Report the tally of lines featuring the word "screenshot" in the entries below, without anything else.

*** Opening of Provided data ***

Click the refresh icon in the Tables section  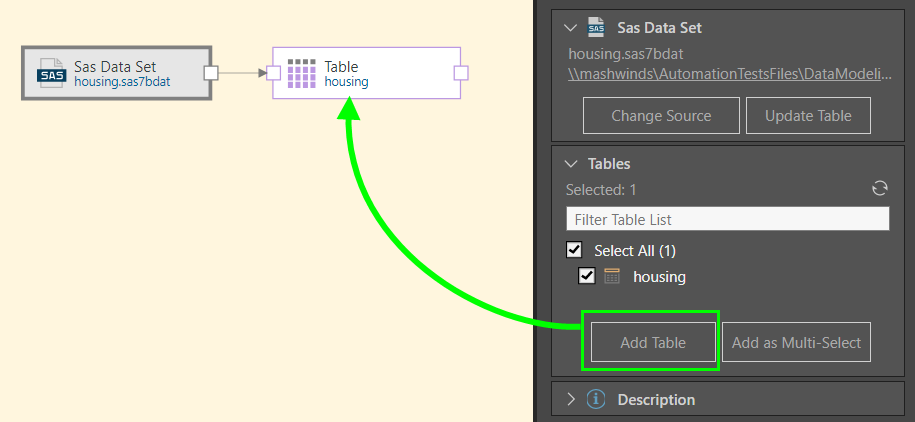tap(880, 188)
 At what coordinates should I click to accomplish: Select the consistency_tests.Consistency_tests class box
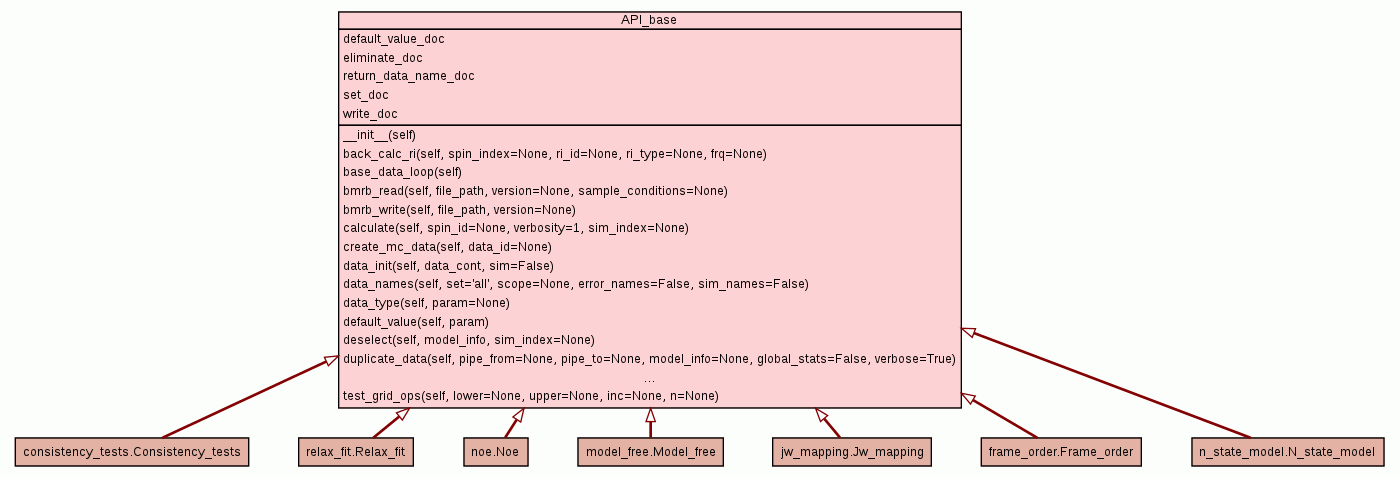click(x=131, y=452)
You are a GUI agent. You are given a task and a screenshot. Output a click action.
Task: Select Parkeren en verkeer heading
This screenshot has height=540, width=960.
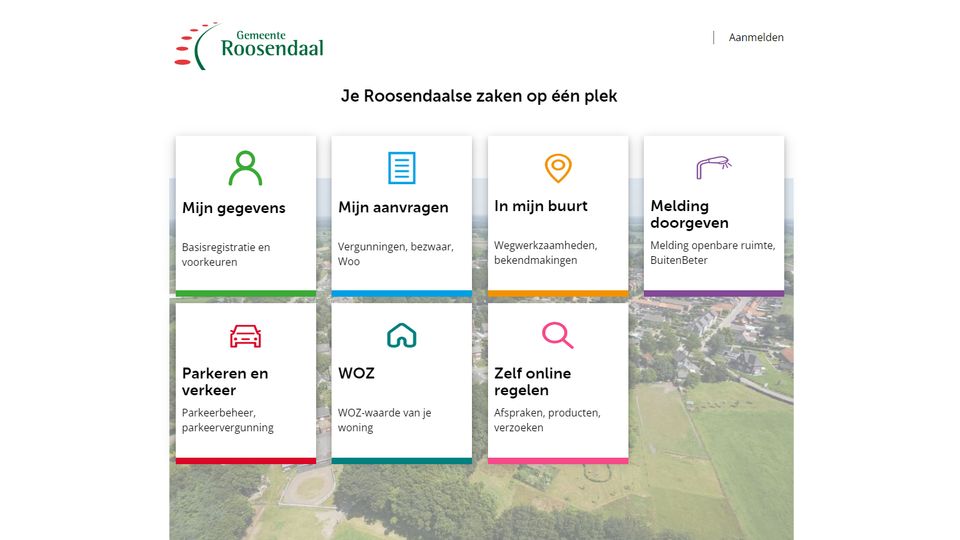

*** Close of Provided data ***

» **Answer for this exercise**
2